**Work required**
Return all the entries below exactly, except for the images they hold.

**Supplied records**
───

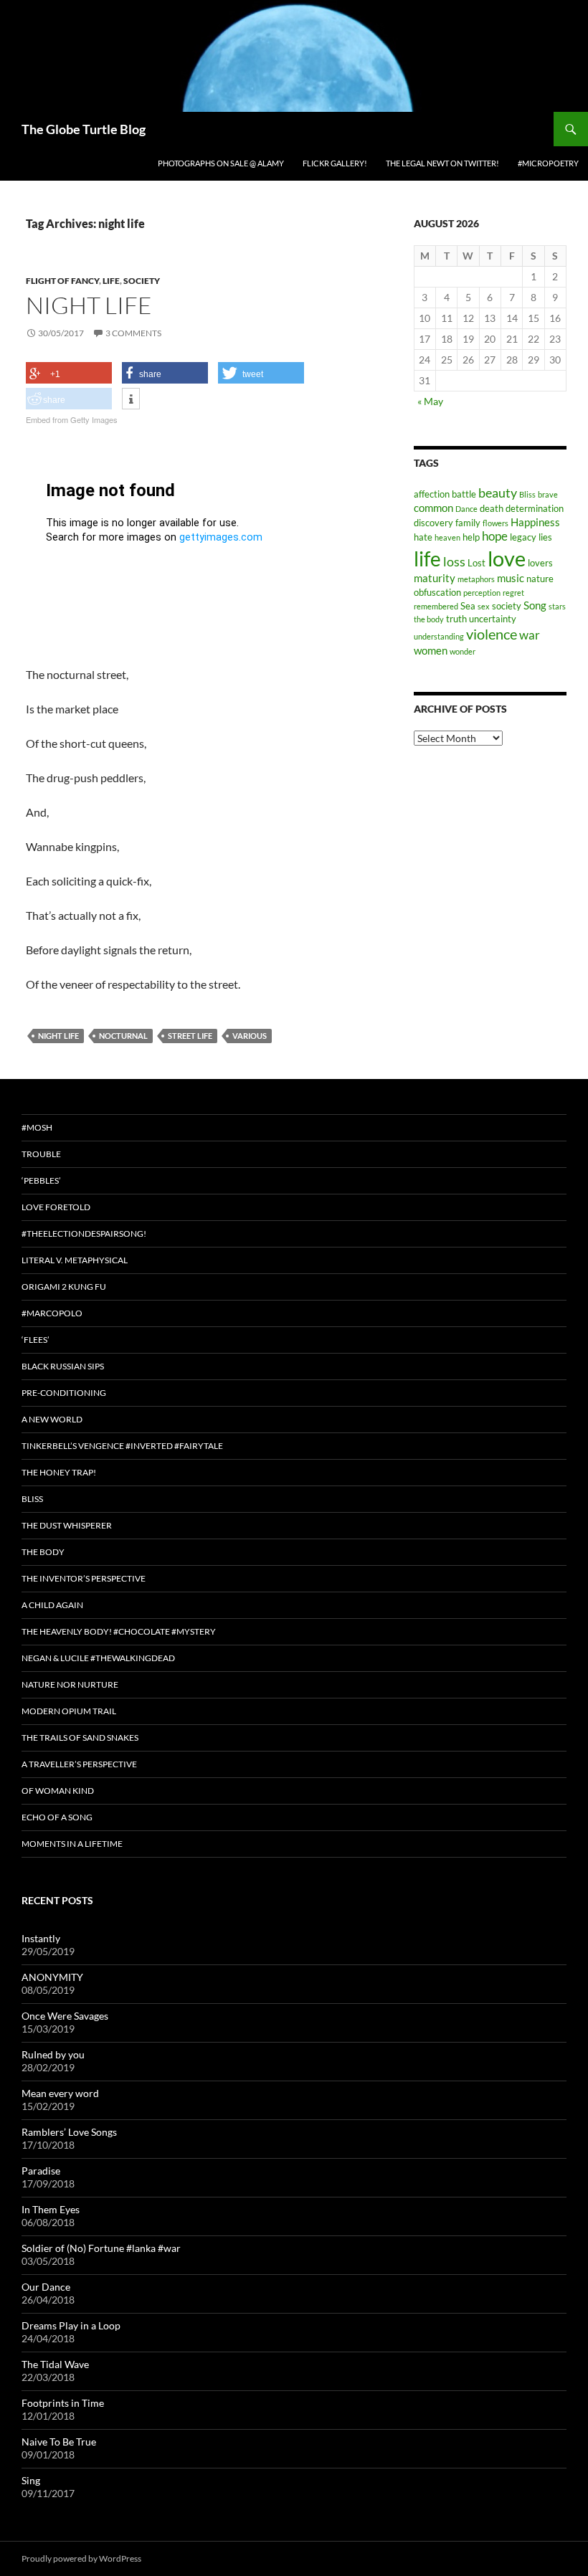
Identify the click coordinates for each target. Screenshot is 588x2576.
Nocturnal (123, 1035)
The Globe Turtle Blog (84, 129)
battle (464, 494)
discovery (433, 522)
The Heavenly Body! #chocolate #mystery (119, 1631)
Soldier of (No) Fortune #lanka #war (101, 2248)
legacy (523, 537)
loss (454, 561)
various (249, 1035)
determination (535, 508)
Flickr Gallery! (335, 163)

───

**Completed exercise**
Identify the click coordinates for each target. Screenshot is 588x2576.
Nocturnal (123, 1035)
The Globe Turtle Blog (84, 129)
battle (464, 494)
discovery (433, 522)
The Heavenly Body! #chocolate #mystery (119, 1631)
Soldier of (No) Fortune #lanka #war (101, 2248)
legacy (523, 537)
loss (454, 561)
various (249, 1035)
determination (535, 508)
Flickr Gallery! (335, 163)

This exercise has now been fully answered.